PLANTEAMIENTO DEL PROBLEMA → Retoma el texto sobre el procesamiento por sedición tras la movilización y prosigue su redacción a partir de la última oración.

FRAGMENTO DE ORIGEN →
────────────────────────────────────────

La propia fundamentación político-ideológica del juez revela la incapacidad para obtener elementos objetivos de culpabilidad de los procesados y, quizás, de que ni siquiera fue ése un extremo decisivo y necesario para imponer un procesamiento a todas luces divorciado de la magnitud de los hechos. Igualmente desproporcionada parece ser la iniciativa de una fiscal que pretende procesar a Irma Leites, vocera de la Plenaria, por negarse a identificar a quienes efectuaron pintadas calificando a los miembros del tribunal de apelaciones que archivó el «caso Gelman» como «alcahuetes de los militares».

Todo este cuadro amerita la reedición de la afirmación «pérdida de los puntos de referencia», que el general Hugo Medina puso en circulación para justificar torturas y desapariciones. Lo que está por definirse es en qué medida la acción policial buscó, premeditadamente, extender la represión según un plan, y hasta dónde la decisión del juez de instalar la sedición como elemento determinante de la movilización fue una simple coincidencia o, por el contrario, parte de un esquema elaborado con anterioridad. La fuerte sospecha de que entre los «caratapada» hubo infiltrados de la derecha angosta la incidencia del elemento coincidencia.

────────────────────────────────────────

DATOS PROPORCIONADOS →
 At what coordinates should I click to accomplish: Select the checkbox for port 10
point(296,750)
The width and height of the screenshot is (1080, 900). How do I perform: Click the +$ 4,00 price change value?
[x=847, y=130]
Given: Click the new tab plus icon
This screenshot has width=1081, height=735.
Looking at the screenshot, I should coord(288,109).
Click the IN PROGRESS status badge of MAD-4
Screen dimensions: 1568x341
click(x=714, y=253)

────────────────────────────────────────

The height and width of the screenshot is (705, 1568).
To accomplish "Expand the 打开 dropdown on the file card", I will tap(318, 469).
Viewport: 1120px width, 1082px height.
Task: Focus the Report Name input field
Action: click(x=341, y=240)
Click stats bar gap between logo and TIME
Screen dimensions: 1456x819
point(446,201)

────────────────────────────────────────

RESULTADO OBTENIDO →
Como en los episodios del Filtro, las circunstancias parecen haber actuado a favor de la premeditación para fabricar un estado favorable a la desestabilización política. La «demagogia punitiva» cuenta, para avanzar en su esquema desestabilizador, con elementos policiales de clara filiación de extrema derecha, con magistrados apuntalados en una concepción cerril de la impunidad, con dirigentes políticos decididos a atizar el fuego en medio de una crisis económica y social heredada por la izquierda, y operadores de los medios de comunicación que aceitan los engranajes de la desinformación y la manipulación.

Y, cuando todo esto ocurre en medio de un creciente malestar en sectores que eligieron a este gobierno, el escenario requiere una cruda precisión para separar la paja del trigo. Si las investigaciones de los próximos días corroboran esa hipótesis, el gobierno entonces se enfrenta a una situación de hecho que lo expone a nuevas tormentas. La condena de los desmanes no justifica el clima de inseguridad que instala el exabrupto de la sedición.